Borrow Harbor's sandboxes behind touchstone's own Executor seam¶
Harbor is a framework for running agentic tasks in sandboxes,
with backends for docker, Daytona, Modal, E2B, Runloop, GKE, …. touchstone gets those remote
runtimes — the enterprise "each Cell in its own pod/workspace" requirement — by wrapping Harbor's
BaseEnvironment behind its own Executor interface (ADR 0014), rather than adopting Harbor's
task/agent/verifier framework. The Executor is the seam; Harbor is just one more place a Cell's
commands run. This also retires the kubernetes/daytona placeholder backends ADR 0014 reserved.
Status¶
accepted (extends ADR 0014; supersedes its reserved kubernetes/daytona backend values)
Context¶
ADR 0014 made the Executor the single place a Cell's work runs (provisioning, grading, and the
Harness) and reserved container.backend: kubernetes|daytona as "future drop-ins." Writing each
remote backend (a Kubernetes pod client, a Daytona client, a Modal client, …) is a lot of
undifferentiated transport code — the exact problem Harbor already solved: its BaseEnvironment
unifies docker + a fleet of cloud sandbox providers behind one async interface (start / stop /
exec / upload_* / download_* / is_file / is_dir).

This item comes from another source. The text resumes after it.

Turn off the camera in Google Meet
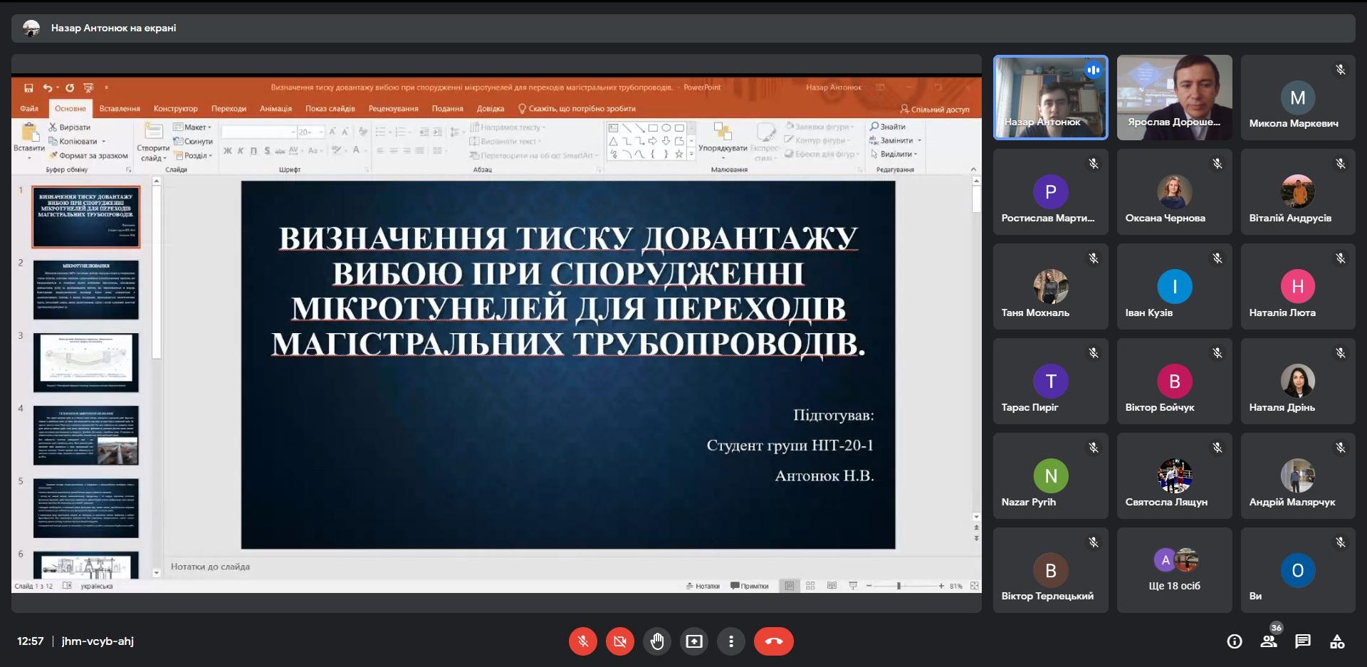This screenshot has width=1367, height=667. tap(620, 641)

The decomposition Harbor is built on — task / harness(agent) / sandbox, mixed freely — is the same one touchstone arrived at (Case / Harness / Executor), and Harbor's external vs installed agent split maps one-to-one onto ADR 0014's host-harness vs in-sandbox-harness boundary. So Harbor is the right thing to borrow at the sandbox layer. But adopting Harbor as the framework would discard touchstone's differentiators that live above the sandbox: the Trace contract, the model-comparison matrix, Interaction policies, judge credibility, regression tracking. The goal is therefore: borrow Harbor's backends, keep touchstone's seam and semantics.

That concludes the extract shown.